There are a number of ways that agriculture can lessen its environmental impact. Some of these ways you might be familiar with, like reducing food waste or using water sparingly.
But others might be a little less obvious to consumers, even though their impacts could be far greater. For example, Seaweed Solutions in Portugal are experimenting with seeding kelp forests in the Atlantic Ocean by spraying pebbles with kelp spores and dropping them in the sea. Eventually, these spores will bloom into forests 30m (98ft) high that could provide a source of food, animal feed or medicine and sequester carbon in the process.
Solutions like this sound surprisingly simple, but working out farming's environmental impact can be anything but. Some of the biggest agricultural contributors to climate change are a little less obvious.
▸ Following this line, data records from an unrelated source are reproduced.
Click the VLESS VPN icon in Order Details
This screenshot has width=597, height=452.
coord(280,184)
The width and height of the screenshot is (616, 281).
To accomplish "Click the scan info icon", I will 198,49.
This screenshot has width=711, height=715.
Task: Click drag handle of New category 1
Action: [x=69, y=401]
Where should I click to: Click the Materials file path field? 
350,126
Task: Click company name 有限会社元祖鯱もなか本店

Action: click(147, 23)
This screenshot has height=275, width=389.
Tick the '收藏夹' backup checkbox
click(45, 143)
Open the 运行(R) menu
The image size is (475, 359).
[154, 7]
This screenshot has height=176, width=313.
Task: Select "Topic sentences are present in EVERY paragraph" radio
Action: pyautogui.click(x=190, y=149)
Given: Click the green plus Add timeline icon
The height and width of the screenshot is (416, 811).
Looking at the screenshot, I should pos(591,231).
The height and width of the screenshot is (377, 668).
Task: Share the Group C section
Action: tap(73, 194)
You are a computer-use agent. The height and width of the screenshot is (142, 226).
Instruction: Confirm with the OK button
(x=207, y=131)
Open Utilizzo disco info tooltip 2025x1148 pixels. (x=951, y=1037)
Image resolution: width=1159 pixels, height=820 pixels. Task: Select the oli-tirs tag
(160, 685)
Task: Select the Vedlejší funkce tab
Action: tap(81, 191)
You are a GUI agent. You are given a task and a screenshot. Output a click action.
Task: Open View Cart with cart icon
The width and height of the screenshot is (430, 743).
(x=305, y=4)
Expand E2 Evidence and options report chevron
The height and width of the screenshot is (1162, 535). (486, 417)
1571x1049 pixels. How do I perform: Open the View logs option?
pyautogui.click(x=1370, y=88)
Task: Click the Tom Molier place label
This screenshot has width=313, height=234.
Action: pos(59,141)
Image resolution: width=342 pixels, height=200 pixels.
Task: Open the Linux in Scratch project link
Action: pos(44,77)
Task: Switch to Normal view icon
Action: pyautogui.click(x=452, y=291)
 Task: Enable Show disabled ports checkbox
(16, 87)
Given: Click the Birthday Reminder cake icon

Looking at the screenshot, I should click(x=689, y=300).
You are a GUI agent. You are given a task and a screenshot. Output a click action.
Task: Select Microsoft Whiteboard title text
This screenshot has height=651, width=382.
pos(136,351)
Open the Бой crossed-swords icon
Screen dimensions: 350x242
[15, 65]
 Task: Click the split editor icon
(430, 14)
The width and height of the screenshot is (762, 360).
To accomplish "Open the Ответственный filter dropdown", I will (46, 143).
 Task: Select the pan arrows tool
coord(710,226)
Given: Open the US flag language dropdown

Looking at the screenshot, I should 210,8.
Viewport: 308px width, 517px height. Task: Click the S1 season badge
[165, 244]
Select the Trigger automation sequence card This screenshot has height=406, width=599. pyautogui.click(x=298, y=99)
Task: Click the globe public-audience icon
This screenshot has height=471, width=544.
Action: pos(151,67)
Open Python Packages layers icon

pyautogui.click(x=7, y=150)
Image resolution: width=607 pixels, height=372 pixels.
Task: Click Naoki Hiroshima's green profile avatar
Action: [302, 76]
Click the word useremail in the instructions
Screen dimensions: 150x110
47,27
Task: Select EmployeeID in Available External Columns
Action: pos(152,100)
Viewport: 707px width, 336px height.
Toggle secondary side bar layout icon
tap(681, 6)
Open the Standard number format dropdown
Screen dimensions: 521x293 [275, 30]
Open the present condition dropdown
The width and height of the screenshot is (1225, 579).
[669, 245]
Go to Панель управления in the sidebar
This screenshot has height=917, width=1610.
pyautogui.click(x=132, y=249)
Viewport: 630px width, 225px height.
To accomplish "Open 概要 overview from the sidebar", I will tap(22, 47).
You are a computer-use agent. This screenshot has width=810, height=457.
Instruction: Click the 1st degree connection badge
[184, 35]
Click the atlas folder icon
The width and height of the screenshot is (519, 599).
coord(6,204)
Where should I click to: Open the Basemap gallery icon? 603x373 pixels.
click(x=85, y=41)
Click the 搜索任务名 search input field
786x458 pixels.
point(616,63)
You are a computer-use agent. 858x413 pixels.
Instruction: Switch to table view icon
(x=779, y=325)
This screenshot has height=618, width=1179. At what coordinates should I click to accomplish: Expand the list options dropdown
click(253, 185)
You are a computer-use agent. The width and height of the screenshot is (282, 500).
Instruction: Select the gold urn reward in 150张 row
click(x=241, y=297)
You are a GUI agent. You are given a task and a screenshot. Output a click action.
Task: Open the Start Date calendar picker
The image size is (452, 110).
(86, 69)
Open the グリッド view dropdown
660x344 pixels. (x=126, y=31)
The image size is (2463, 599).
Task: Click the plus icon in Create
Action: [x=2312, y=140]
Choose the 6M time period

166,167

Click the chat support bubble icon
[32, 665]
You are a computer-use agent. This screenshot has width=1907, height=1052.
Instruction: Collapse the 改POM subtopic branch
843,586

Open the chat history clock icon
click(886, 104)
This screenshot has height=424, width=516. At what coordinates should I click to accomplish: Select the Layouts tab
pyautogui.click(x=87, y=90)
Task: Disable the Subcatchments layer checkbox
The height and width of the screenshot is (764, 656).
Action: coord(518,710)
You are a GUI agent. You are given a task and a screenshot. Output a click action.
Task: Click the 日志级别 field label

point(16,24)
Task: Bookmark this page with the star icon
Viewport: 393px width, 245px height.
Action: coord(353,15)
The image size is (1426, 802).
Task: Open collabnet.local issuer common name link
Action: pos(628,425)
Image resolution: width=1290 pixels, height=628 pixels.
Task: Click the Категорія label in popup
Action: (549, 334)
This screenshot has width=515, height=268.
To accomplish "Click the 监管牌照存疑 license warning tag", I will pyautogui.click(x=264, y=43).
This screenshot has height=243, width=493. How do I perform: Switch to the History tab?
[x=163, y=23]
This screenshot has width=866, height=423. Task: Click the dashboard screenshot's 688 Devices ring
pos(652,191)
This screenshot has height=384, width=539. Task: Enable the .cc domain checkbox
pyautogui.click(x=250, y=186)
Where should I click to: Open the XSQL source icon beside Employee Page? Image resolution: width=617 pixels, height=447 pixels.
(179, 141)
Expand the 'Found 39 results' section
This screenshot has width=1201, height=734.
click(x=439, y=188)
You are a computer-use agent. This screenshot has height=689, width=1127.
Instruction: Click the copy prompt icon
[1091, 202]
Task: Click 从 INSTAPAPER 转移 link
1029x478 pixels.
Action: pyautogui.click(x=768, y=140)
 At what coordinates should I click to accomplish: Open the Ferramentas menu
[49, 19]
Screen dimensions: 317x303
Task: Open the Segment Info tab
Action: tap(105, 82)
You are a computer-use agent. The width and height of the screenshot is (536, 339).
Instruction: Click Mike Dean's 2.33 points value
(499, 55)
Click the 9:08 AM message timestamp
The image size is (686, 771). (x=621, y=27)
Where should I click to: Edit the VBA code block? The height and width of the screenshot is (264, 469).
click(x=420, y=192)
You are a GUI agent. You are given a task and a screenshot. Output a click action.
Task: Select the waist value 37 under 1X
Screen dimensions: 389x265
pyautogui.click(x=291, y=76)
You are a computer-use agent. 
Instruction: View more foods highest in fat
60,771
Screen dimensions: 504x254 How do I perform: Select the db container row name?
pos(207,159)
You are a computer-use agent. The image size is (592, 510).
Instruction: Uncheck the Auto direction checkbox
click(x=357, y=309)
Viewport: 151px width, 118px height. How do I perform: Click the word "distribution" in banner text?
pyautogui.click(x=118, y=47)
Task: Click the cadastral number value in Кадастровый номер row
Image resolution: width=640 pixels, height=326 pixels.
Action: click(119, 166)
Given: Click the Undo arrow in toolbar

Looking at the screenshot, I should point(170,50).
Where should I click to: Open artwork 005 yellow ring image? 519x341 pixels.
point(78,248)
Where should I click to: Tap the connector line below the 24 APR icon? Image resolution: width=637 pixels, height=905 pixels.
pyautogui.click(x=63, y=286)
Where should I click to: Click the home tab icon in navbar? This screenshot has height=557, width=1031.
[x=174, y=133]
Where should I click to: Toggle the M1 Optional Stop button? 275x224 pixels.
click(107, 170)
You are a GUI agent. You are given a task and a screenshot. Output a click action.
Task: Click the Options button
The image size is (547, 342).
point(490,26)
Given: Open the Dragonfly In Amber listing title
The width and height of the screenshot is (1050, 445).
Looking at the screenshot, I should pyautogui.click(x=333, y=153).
One significant source of farming's greenhouse gas emissions comes from land use change, or creating new cropland from natural habitats like forests, peatlands and grassland.
Peat, a thick, dark, gloopy mixture of partially decayed vegetation that accumulates over millennia, is a critical carbon sink. Though they make up only 3% of the world's land, peatlands punch far above their weight when it comes to sequestering carbon. Globally, they store twice as much carbon as all the world's forests, which occupy more than 10 times the area of land.
But when disrupted, this powerful storage system can start spewing carbon dioxide. Agriculture is the main driver for this disruption. If a peat bog is drained of its water, the nutrient-rich soil left behind makes it a perfect environment in which to grow many crops. However, draining the water also enables the stored carbon to be released into the atmosphere.
In parts of Malaysia, Indonesia and Brunei, it is thought that 90% of peatlands have been disturbed to create agricultural land. Growing populations in Malaysia and Indonesia have raised the demand for more farmland, at the cost of natural peatlands.
Not only is this contributing to more carbon emissions, the dried peatland also becomes inflammable, which has led to hugely lethal peat fires. The polluted haze produced by peat fires in Indonesia during 2015, for example, are estimated to have caused 100,000 premature deaths.
While peat is no longer commonly mined to be used as a fertiliser in countries like the UK, it is still mined in countries like Canada and Finland. For the same reason it makes good cropland, peat is a desirable additive to soil. In the UK, most peat-based compost is used not by commercial growers, but by amateur gardeners, though this practice might soon be banned. Peat-based compost has many valuable properties: it's versatile and absorbs moisture well, for instance.